● **GOAL OF THE EXERCISE**
Please copy each line of the records below that includes the word "Select".

● **MATERIAL FOR THE TASK**
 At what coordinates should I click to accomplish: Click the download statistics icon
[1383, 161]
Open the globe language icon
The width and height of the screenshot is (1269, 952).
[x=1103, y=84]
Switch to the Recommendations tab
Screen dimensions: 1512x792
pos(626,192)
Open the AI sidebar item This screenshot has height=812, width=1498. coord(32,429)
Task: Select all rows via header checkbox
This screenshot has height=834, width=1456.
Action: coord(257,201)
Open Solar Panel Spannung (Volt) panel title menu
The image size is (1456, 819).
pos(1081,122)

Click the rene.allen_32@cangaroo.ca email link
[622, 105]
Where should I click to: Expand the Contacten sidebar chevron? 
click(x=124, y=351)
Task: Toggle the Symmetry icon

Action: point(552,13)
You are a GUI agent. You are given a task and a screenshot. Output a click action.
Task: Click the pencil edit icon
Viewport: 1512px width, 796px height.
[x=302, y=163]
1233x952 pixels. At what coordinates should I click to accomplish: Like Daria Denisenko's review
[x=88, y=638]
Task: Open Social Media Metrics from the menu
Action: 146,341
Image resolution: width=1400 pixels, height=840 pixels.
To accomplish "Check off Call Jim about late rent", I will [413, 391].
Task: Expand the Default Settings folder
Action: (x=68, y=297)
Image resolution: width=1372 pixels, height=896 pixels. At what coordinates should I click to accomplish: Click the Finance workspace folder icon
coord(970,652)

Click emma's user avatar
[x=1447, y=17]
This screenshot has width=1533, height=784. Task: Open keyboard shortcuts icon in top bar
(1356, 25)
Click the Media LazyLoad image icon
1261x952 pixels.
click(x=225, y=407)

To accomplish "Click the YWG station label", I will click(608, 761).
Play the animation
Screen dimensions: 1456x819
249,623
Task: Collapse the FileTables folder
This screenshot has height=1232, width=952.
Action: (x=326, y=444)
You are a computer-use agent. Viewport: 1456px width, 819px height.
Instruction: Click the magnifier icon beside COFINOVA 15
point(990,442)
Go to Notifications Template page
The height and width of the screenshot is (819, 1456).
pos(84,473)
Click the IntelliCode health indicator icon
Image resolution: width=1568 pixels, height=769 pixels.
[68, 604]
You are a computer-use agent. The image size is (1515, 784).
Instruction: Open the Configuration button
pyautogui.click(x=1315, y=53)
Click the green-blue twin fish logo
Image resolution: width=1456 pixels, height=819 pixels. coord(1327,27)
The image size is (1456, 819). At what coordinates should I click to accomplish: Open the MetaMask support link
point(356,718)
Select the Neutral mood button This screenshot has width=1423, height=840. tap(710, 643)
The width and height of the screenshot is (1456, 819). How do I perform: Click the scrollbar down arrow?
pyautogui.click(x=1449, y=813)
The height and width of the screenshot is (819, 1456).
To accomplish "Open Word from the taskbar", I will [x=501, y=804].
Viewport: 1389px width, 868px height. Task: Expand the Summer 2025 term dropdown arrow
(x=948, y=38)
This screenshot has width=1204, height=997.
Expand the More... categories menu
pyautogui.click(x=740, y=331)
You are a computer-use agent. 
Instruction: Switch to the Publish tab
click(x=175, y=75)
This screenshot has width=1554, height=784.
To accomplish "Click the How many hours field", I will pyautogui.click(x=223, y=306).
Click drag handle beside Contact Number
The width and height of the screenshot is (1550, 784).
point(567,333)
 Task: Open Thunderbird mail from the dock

● **REPLY**
Task: Select all rows via header checkbox
Select the Neutral mood button This screenshot has width=1423, height=840. tap(710, 643)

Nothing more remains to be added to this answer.